Exercise:
Please repeat the rows below word for word, starting at the first line and ending at the line containing "Looking at the image, I should click on (728, 276).".

Supplied material:
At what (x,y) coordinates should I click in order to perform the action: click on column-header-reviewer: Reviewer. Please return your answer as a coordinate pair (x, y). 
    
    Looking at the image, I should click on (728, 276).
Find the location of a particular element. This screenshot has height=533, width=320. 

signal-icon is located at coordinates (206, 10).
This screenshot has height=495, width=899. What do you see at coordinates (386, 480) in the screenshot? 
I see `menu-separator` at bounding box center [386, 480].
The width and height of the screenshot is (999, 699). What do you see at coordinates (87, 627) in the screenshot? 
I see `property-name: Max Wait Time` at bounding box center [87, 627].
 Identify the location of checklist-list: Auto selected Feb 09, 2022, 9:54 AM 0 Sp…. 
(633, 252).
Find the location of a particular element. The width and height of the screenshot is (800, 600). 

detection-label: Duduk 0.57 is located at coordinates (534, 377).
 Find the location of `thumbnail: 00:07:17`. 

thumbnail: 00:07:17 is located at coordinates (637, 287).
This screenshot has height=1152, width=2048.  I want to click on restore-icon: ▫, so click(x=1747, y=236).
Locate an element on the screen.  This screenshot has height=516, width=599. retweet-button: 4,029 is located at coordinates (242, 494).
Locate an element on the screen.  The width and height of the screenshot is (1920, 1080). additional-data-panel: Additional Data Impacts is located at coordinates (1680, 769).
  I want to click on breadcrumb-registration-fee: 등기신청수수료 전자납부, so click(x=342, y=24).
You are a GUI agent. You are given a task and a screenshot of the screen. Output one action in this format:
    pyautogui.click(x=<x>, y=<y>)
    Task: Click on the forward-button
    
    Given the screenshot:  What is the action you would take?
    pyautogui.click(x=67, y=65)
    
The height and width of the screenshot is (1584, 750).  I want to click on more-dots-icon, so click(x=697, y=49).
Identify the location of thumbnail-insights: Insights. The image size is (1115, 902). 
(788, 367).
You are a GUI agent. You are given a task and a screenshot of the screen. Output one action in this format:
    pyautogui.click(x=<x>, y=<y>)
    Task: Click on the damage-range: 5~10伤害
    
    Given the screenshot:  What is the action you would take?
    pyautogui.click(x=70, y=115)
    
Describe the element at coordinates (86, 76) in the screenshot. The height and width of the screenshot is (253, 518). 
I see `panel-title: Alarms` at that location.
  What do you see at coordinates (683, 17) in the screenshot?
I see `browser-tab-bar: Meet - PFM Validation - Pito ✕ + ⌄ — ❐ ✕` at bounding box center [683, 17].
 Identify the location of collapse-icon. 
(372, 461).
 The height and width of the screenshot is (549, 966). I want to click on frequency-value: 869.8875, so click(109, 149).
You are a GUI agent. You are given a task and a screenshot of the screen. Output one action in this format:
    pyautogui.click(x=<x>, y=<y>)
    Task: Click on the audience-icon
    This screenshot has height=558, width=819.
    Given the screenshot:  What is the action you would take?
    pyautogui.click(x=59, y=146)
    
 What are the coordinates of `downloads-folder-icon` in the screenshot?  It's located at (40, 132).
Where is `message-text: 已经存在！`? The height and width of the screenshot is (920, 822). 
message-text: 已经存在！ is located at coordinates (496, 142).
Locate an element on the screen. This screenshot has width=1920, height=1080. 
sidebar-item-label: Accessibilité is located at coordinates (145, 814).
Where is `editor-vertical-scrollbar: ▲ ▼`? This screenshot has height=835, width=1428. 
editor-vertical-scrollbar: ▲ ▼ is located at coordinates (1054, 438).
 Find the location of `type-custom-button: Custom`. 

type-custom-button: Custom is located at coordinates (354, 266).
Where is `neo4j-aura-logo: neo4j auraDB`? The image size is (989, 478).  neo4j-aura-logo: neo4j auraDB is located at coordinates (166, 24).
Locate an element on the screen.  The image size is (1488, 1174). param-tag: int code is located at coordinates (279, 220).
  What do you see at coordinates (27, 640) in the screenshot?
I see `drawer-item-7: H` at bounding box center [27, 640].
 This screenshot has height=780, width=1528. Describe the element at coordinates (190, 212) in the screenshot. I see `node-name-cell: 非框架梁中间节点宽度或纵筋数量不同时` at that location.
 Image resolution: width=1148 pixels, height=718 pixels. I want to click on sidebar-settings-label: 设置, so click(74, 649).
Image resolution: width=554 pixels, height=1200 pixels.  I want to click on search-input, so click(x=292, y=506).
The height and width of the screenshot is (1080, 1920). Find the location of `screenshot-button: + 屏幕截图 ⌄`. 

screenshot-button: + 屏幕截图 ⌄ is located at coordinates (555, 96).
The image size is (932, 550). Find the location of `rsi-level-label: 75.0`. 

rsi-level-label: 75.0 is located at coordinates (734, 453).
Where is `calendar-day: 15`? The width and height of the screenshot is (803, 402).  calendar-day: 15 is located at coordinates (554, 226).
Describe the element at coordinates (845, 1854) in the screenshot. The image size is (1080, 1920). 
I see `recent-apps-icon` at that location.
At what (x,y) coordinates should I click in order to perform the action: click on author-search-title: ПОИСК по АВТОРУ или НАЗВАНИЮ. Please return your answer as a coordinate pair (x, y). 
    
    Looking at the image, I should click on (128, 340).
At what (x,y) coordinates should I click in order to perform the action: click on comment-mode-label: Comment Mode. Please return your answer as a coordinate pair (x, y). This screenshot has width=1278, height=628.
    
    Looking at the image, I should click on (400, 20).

Result for this exercise:
At what (x,y) coordinates should I click in order to perform the action: click on column-header-reviewer: Reviewer. Please return your answer as a coordinate pair (x, y). 
    
    Looking at the image, I should click on (728, 276).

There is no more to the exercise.